* WHAT IS BEING ASKED *
Update the data below by replacing every "GUI agent" with "UI agent" and keeping everything else the same.

++++ ITEMS ++++

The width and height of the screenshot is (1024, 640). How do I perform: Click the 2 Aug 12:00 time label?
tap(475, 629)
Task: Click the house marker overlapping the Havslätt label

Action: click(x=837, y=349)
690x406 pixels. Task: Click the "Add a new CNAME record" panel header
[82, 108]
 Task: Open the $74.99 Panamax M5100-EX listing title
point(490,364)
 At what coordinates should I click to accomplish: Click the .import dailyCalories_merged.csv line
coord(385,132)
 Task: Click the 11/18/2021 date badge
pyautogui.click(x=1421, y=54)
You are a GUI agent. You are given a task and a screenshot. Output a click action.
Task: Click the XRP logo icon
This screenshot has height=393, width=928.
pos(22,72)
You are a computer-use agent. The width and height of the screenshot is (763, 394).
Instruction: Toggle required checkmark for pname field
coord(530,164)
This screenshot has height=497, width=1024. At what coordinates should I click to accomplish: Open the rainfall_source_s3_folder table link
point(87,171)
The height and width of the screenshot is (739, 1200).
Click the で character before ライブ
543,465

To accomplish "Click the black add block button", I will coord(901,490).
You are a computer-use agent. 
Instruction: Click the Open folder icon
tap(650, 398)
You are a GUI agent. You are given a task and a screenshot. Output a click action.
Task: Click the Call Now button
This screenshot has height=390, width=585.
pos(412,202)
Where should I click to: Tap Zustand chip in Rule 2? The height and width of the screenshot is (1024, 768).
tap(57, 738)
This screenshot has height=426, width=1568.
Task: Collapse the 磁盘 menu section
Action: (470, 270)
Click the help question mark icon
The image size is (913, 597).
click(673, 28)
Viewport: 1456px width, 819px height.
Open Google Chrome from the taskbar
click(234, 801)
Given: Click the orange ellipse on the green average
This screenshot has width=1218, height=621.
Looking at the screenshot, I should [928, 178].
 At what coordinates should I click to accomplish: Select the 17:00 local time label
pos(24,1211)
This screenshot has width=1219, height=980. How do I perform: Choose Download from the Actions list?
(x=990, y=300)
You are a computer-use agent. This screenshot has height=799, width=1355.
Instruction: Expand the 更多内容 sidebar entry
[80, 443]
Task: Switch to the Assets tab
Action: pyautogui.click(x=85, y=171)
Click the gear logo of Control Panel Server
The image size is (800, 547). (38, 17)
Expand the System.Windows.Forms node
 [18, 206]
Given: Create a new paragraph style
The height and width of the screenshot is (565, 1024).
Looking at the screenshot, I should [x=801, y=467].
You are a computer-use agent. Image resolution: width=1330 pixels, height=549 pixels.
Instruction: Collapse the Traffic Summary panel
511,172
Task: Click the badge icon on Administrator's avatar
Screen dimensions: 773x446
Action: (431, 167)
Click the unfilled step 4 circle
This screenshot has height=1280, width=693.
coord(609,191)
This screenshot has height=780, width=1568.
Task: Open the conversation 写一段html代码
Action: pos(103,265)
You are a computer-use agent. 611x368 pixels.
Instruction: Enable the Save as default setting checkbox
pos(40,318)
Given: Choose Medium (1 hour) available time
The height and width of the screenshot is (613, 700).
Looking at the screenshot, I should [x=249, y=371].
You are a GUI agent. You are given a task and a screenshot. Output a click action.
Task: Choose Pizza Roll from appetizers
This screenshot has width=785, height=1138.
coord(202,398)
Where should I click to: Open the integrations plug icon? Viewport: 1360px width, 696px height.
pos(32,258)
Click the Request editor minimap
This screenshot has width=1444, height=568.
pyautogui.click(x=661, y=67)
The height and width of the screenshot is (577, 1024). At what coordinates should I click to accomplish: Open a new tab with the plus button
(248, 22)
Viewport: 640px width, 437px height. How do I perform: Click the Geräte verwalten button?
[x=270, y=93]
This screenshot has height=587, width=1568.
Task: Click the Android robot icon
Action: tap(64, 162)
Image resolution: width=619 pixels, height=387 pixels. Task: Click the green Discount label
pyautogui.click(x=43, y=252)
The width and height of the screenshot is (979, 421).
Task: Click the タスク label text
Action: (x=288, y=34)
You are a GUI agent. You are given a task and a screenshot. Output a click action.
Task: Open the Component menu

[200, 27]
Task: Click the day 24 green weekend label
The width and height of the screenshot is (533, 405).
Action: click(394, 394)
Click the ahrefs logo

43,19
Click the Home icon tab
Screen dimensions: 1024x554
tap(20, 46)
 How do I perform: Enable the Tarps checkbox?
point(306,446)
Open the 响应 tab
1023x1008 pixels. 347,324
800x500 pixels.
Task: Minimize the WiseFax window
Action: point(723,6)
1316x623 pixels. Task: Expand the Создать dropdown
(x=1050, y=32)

++++

* ANSWER TO THIS TASK *
The width and height of the screenshot is (1024, 640). How do I perform: Click the 2 Aug 12:00 time label?
tap(475, 629)
Task: Click the house marker overlapping the Havslätt label

Action: click(x=837, y=349)
690x406 pixels. Task: Click the "Add a new CNAME record" panel header
[82, 108]
 Task: Open the $74.99 Panamax M5100-EX listing title
point(490,364)
 At what coordinates should I click to accomplish: Click the .import dailyCalories_merged.csv line
coord(385,132)
 Task: Click the 11/18/2021 date badge
pyautogui.click(x=1421, y=54)
You are a UI agent. You are given a task and a screenshot. Output a click action.
Task: Click the XRP logo icon
This screenshot has height=393, width=928.
pos(22,72)
You are a computer-use agent. The width and height of the screenshot is (763, 394).
Instruction: Toggle required checkmark for pname field
coord(530,164)
This screenshot has height=497, width=1024. At what coordinates should I click to accomplish: Open the rainfall_source_s3_folder table link
point(87,171)
The height and width of the screenshot is (739, 1200).
Click the で character before ライブ
543,465

To accomplish "Click the black add block button", I will coord(901,490).
You are a computer-use agent. 
Instruction: Click the Open folder icon
tap(650, 398)
You are a UI agent. You are given a task and a screenshot. Output a click action.
Task: Click the Call Now button
This screenshot has height=390, width=585.
pos(412,202)
Where should I click to: Tap Zustand chip in Rule 2? The height and width of the screenshot is (1024, 768).
tap(57, 738)
This screenshot has height=426, width=1568.
Task: Collapse the 磁盘 menu section
Action: (470, 270)
Click the help question mark icon
The image size is (913, 597).
click(673, 28)
Viewport: 1456px width, 819px height.
Open Google Chrome from the taskbar
click(234, 801)
Given: Click the orange ellipse on the green average
This screenshot has width=1218, height=621.
Looking at the screenshot, I should [928, 178].
 At what coordinates should I click to accomplish: Select the 17:00 local time label
pos(24,1211)
This screenshot has width=1219, height=980. How do I perform: Choose Download from the Actions list?
(x=990, y=300)
You are a computer-use agent. This screenshot has height=799, width=1355.
Instruction: Expand the 更多内容 sidebar entry
[80, 443]
Task: Switch to the Assets tab
Action: pyautogui.click(x=85, y=171)
Click the gear logo of Control Panel Server
The image size is (800, 547). (38, 17)
Expand the System.Windows.Forms node
 [18, 206]
Given: Create a new paragraph style
The height and width of the screenshot is (565, 1024).
Looking at the screenshot, I should [x=801, y=467].
You are a computer-use agent. Image resolution: width=1330 pixels, height=549 pixels.
Instruction: Collapse the Traffic Summary panel
511,172
Task: Click the badge icon on Administrator's avatar
Screen dimensions: 773x446
Action: (431, 167)
Click the unfilled step 4 circle
This screenshot has height=1280, width=693.
coord(609,191)
This screenshot has height=780, width=1568.
Task: Open the conversation 写一段html代码
Action: pos(103,265)
You are a computer-use agent. 611x368 pixels.
Instruction: Enable the Save as default setting checkbox
pos(40,318)
Given: Choose Medium (1 hour) available time
The height and width of the screenshot is (613, 700).
Looking at the screenshot, I should [x=249, y=371].
You are a UI agent. You are given a task and a screenshot. Output a click action.
Task: Choose Pizza Roll from appetizers
This screenshot has width=785, height=1138.
coord(202,398)
Where should I click to: Open the integrations plug icon? Viewport: 1360px width, 696px height.
pos(32,258)
Click the Request editor minimap
This screenshot has width=1444, height=568.
pyautogui.click(x=661, y=67)
The height and width of the screenshot is (577, 1024). At what coordinates should I click to accomplish: Open a new tab with the plus button
(248, 22)
Viewport: 640px width, 437px height. How do I perform: Click the Geräte verwalten button?
[x=270, y=93]
This screenshot has height=587, width=1568.
Task: Click the Android robot icon
Action: tap(64, 162)
Image resolution: width=619 pixels, height=387 pixels. Task: Click the green Discount label
pyautogui.click(x=43, y=252)
The width and height of the screenshot is (979, 421).
Task: Click the タスク label text
Action: (x=288, y=34)
You are a UI agent. You are given a task and a screenshot. Output a click action.
Task: Open the Component menu

[200, 27]
Task: Click the day 24 green weekend label
The width and height of the screenshot is (533, 405).
Action: click(394, 394)
Click the ahrefs logo

43,19
Click the Home icon tab
Screen dimensions: 1024x554
tap(20, 46)
 How do I perform: Enable the Tarps checkbox?
point(306,446)
Open the 响应 tab
1023x1008 pixels. 347,324
800x500 pixels.
Task: Minimize the WiseFax window
Action: point(723,6)
1316x623 pixels. Task: Expand the Создать dropdown
(x=1050, y=32)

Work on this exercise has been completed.